The first three subsearch commands (in, exists, and scalar) are expressions that you can use in the where command (where <boolean expression>) and search filter (search source=* <boolean expression>). The relation subsearch command is a statement that be used in a join operation.

in

An in subsearch allows you to check whether a field’s value exists in the results of another query.
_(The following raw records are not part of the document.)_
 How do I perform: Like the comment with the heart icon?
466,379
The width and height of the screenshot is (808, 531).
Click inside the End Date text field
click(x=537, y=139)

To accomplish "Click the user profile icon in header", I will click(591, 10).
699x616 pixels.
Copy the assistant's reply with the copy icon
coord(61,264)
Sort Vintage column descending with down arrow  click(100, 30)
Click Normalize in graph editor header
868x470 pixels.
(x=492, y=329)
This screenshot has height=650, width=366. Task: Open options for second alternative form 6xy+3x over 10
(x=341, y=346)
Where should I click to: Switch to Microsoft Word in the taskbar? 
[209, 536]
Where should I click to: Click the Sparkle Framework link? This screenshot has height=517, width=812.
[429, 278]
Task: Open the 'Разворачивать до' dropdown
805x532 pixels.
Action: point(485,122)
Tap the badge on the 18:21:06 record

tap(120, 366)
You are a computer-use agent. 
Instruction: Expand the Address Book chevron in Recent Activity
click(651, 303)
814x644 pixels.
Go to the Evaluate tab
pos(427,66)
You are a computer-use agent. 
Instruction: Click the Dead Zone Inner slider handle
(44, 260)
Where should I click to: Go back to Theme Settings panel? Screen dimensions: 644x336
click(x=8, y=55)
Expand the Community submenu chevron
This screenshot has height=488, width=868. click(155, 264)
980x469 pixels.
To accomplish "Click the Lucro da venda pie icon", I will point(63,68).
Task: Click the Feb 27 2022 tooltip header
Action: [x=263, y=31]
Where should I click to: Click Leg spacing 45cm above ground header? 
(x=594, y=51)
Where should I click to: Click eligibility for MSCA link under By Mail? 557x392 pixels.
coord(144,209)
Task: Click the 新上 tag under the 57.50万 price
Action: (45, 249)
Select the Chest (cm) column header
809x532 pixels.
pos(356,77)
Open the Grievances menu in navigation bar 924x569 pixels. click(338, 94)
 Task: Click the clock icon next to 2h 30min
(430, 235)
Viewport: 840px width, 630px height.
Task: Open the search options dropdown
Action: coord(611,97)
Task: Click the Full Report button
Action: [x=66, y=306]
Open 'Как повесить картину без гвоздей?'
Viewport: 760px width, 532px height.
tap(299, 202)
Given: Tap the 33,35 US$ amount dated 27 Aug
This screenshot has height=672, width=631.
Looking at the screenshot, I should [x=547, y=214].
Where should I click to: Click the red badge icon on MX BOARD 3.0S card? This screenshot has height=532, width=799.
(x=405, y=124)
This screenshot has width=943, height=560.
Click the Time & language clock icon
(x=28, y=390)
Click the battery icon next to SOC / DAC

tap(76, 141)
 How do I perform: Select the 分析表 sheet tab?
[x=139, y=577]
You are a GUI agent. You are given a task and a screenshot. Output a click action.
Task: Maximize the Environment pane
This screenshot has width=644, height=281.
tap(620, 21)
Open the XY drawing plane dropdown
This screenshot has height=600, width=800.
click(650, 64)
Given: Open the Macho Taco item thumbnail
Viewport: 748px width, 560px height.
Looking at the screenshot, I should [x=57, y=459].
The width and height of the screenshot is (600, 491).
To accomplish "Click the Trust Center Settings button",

This is useful when you want to filter your results based on data from another index or query.

Syntax

where <field> [not] in [ search source=... | ... | ... ]

Usage

source = outer | where a in [ source = inner | fields b ]
source = outer | where (a) in [ source = inner | fields b ]
source = outer | where (a,b,c) in [ source = inner | fields d,e,f ]
source = outer | where a not in [ source = inner | fields b ]
source = outer | where (a) not in [ source = inner | fields b ]
source = outer | where (a,b,c) not in [ source = inner | fields d,e,f ]
source = outer a in [ source = inner | fields b ]
source = outer a not in [ source = inner | fields b ]
source = outer | where a in [ source = inner1 | where b not in [ source = inner2 | fields c ] | fields b ] // nested
source = table1 | inner join left = l right = r on l.a = r.a AND r.a in [ source = inner | fields d ] | fields l.a, r.a, b, c //as join filter

exists

An exists subsearch checks whether any results are returned by the subsearch query. This is particularly useful for correlated subqueries where you want to check the existence of related records.

Syntax

where [not] exists [ search source=... | ... | ... ]

Usage

The following examples demonstrate different ways to implement exists subsearches, from simple aggregation comparisons to complex nested calculations.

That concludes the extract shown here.